What you have to do ->
The part below that opens with the line containing "Focus the 请填写产品名称 input field" and closes with the line containing "Where should I click to: Click the Refresh" should be copied exactly, minus any pictures.

(Data records)
☆ ☆ ☆

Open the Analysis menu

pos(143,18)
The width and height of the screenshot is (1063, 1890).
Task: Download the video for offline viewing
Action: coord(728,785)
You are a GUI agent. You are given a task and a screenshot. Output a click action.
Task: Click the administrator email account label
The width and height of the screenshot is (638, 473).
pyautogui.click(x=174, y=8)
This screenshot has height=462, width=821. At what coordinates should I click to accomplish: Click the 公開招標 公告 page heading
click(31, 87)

☆ ☆ ☆

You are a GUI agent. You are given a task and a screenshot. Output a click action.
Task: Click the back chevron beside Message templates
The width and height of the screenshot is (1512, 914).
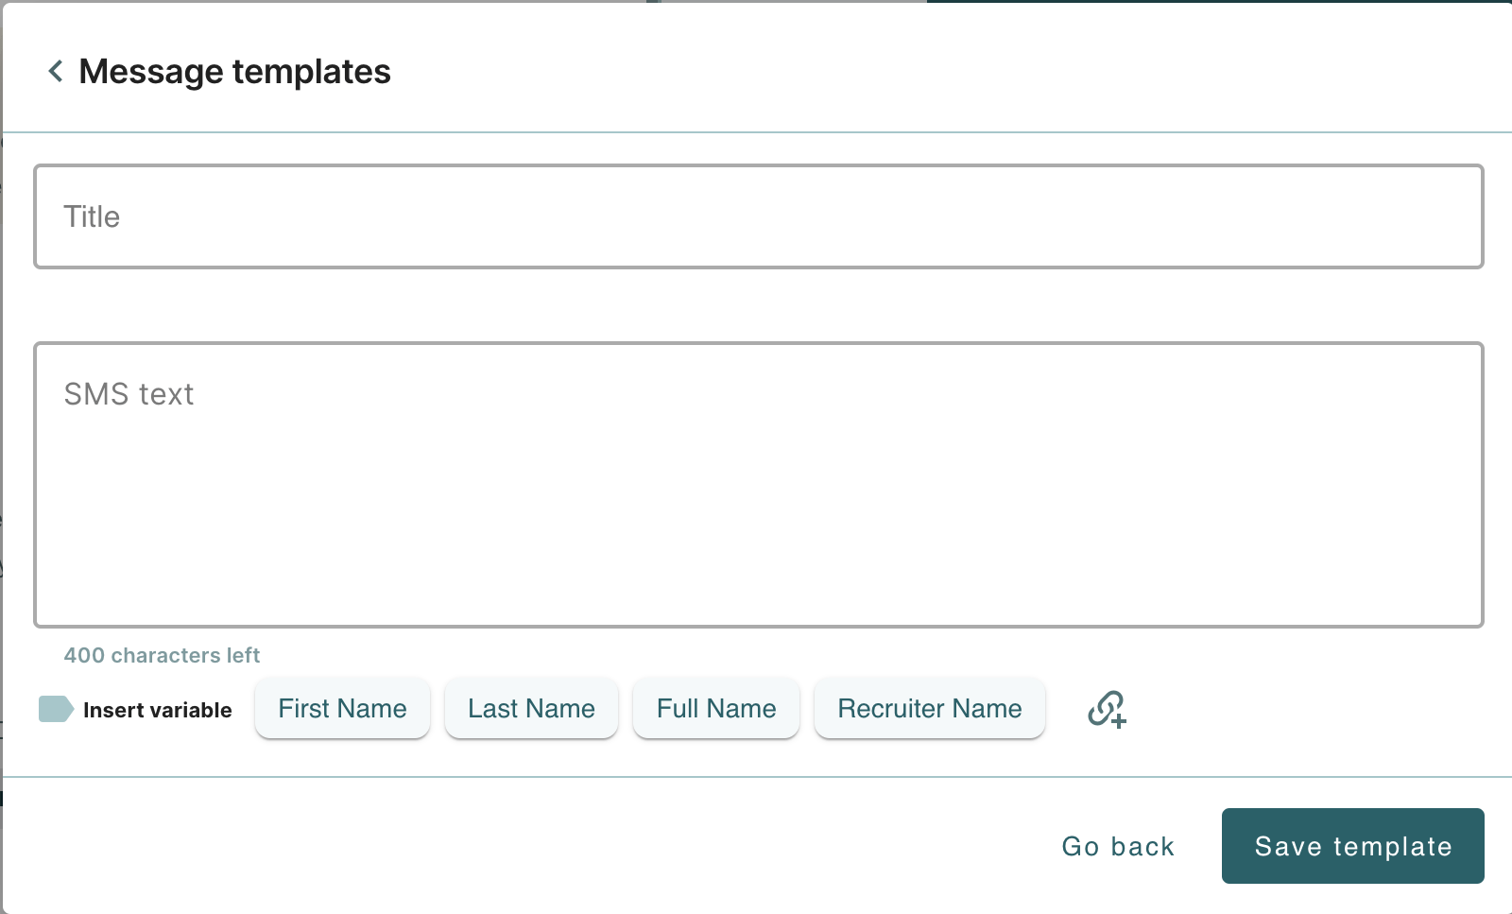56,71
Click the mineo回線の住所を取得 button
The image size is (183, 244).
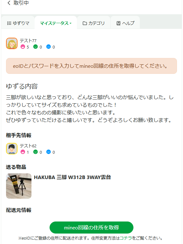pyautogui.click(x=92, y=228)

☆ ☆ ☆

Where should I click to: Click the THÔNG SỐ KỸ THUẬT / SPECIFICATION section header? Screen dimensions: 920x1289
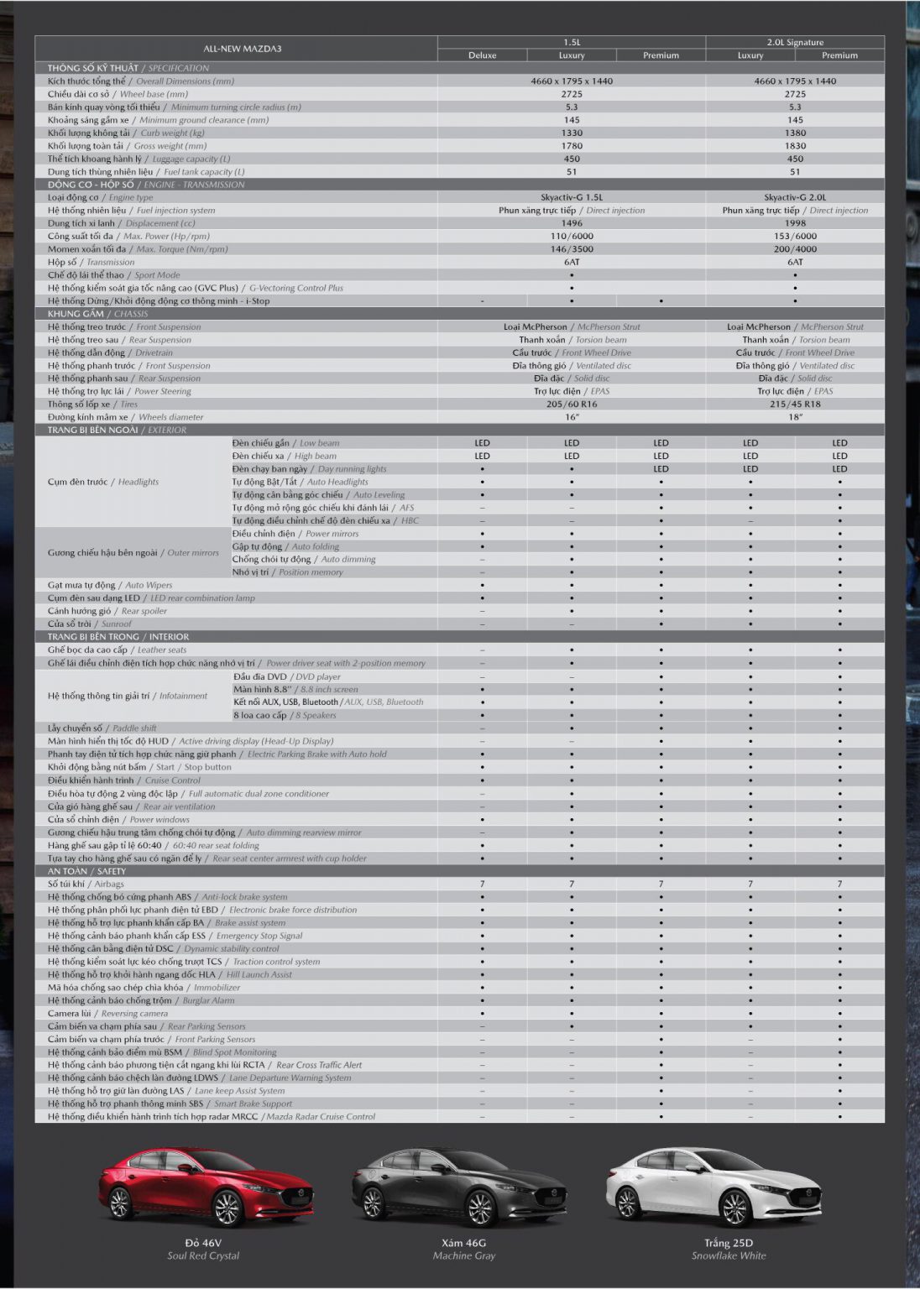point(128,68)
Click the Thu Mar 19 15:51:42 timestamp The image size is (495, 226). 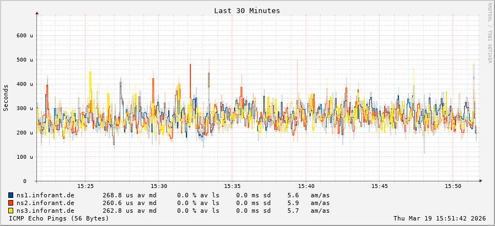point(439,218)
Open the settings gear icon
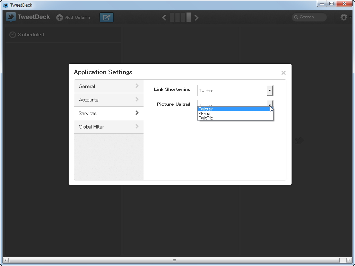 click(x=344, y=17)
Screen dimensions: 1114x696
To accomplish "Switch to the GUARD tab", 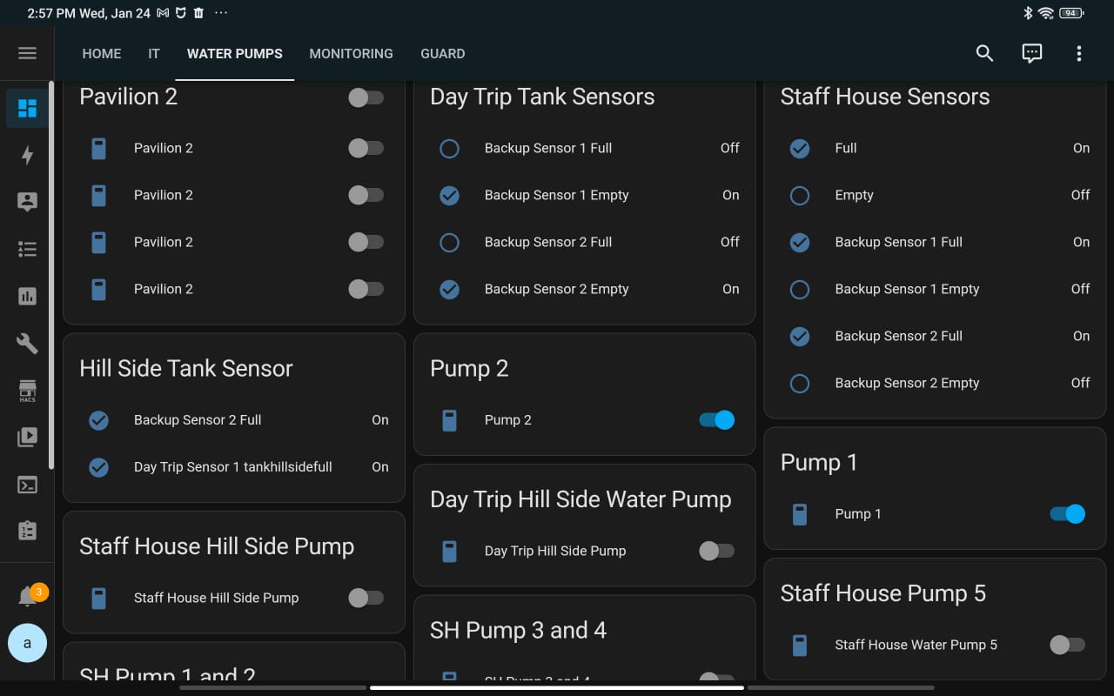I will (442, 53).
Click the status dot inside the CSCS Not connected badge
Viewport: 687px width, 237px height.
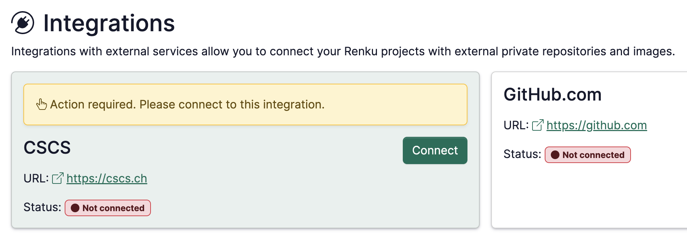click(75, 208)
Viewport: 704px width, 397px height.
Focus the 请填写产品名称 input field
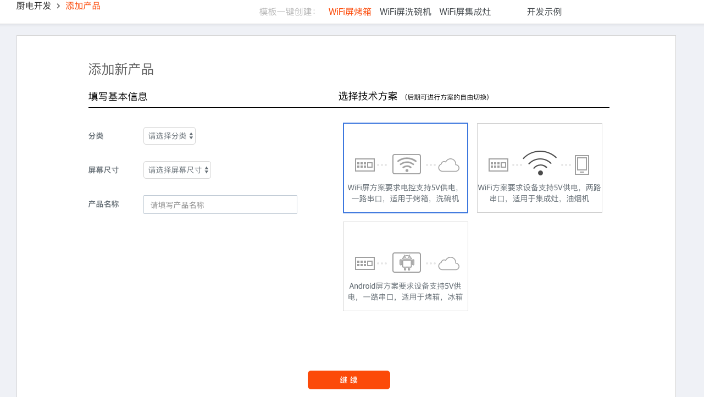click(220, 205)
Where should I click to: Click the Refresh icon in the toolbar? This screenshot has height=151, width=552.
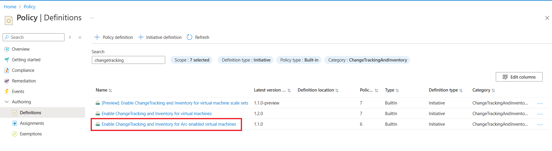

☆ ☆ ☆

Your solution ->
Focus the 请填写产品名称 input field
click(220, 205)
Where should I click to: Click the Refresh icon in the toolbar? This screenshot has height=151, width=552.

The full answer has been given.